Ammonia formed from deamination (as well as that produced by colonic bacteria and absorbed through the gut) is highly toxic to tissues. Through a series of enzymatic steps, the liver combines two molecules of ammonia with CO2 to form urea. The urea thus formed readily diffuses out of the liver and can then be excreted by the kidneys.

Nearly all plasma proteins, with the notable exception of immunoglobulins, are formed by the liver. These include albumin, α1-antitrypsin and other proteases/elastases, and the coagulation factors. Albumin is responsible for maintaining a normal plasma oncotic pressure and is the principal binding and transport protein for fatty acids and a large number of hormones and drugs. Consequently, changes in albumin concentration can affect the concentration of the pharmacologically active, unbound fraction of many drugs.

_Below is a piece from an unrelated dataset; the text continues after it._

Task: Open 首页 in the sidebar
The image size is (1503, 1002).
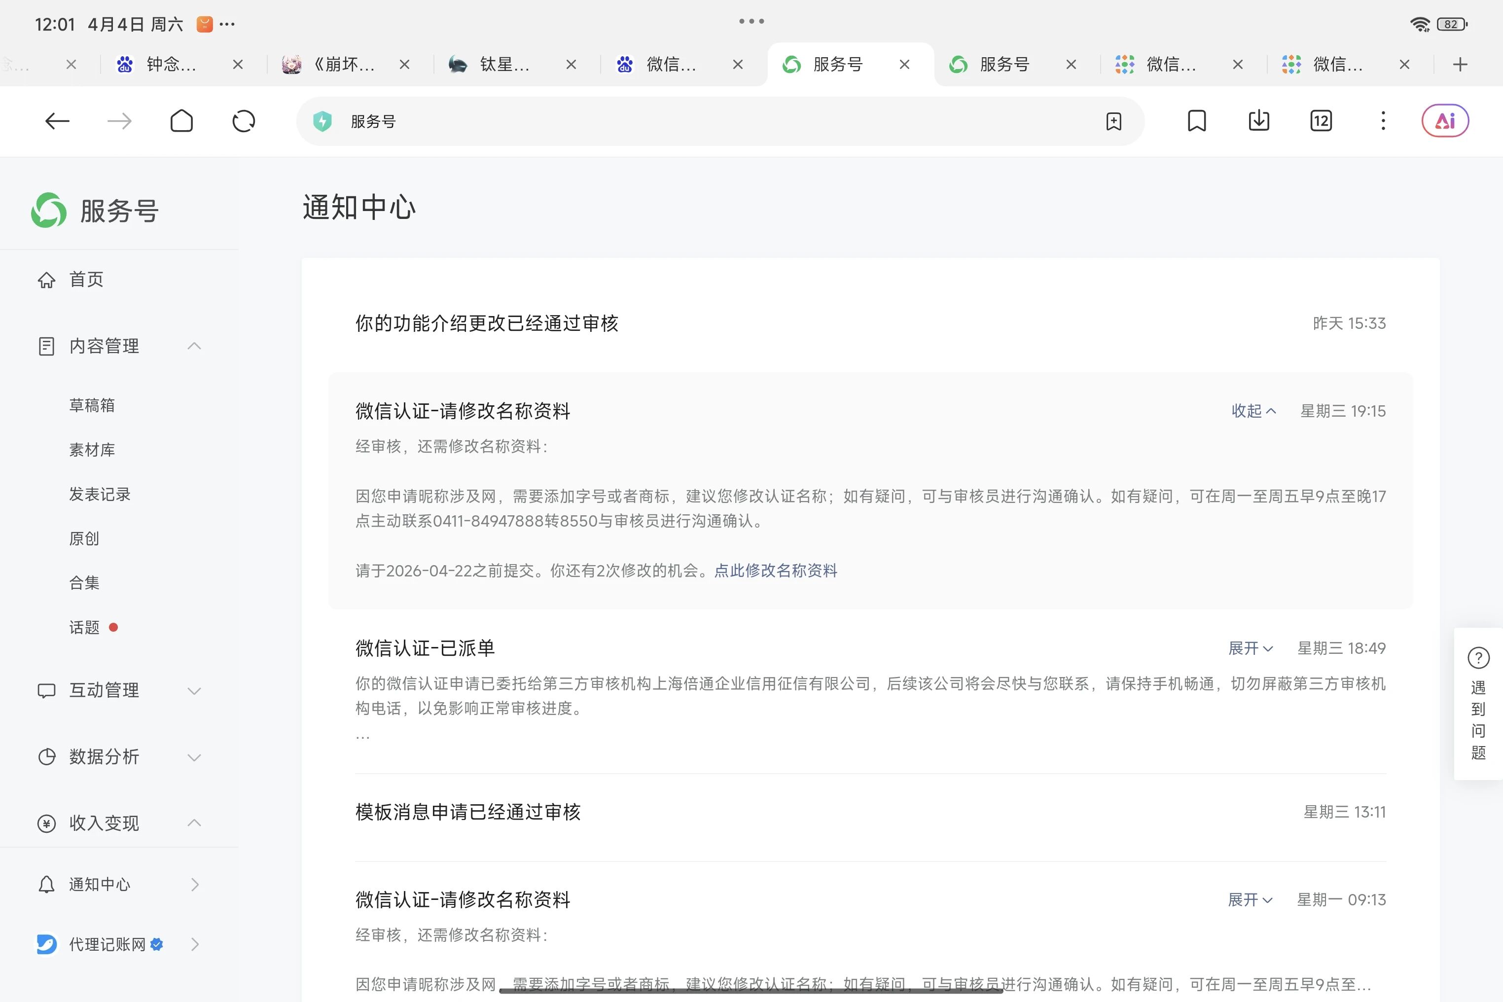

All coagulation factors, with the exception of factor VIII and von Willebrand factor, are produced by the liver (see Table 32-2, Figure 32-5, and Chapter 51). Vascular endothelial cells synthesize factor VIII, levels of which are therefore usually maintained in chronic liver disease. Vitamin K is a necessary cofactor in the synthesis of prothrombin (factor II) and factors VII, IX, and X. The liver also produces plasma cholinesterase (pseudocholinesterase), an enzyme that hydrolyzes esters, including some local anesthetics and some muscle relaxants. Other important proteins formed by the liver include protease inhibitors (antithrombin III, α2-antiplasmin, and α1-antitrypsin), transport proteins (transferrin, haptoglobin, and ceruloplasmin), complement, α1-acid glycoprotein, C-reactive protein, and serum amyloid A.

Drug Metabolism

Many exogenous substances, including most drugs, undergo hepatic biotransformation, and the end-products of these reactions are usually either inactivated or converted to more water-soluble substances that can be readily excreted in bile or urine. Hepatic biotransformations are often categorized as one of two types of reactions. Phase I reactions modify reactive chemical groups through mixed-function oxidases or the cytochrome P-450 enzyme systems, resulting in oxidation, reduction, deamination, sulfoxidation, dealkylation, or methylation. Barbiturates and benzodiazepines are inactivated by phase I reactions. Phase II reactions, which may or may not follow a phase I reaction, involve conjugation of the substance with glucuronide, sulfate, taurine, or glycine. The conjugated compound can then be readily eliminated in urine or bile.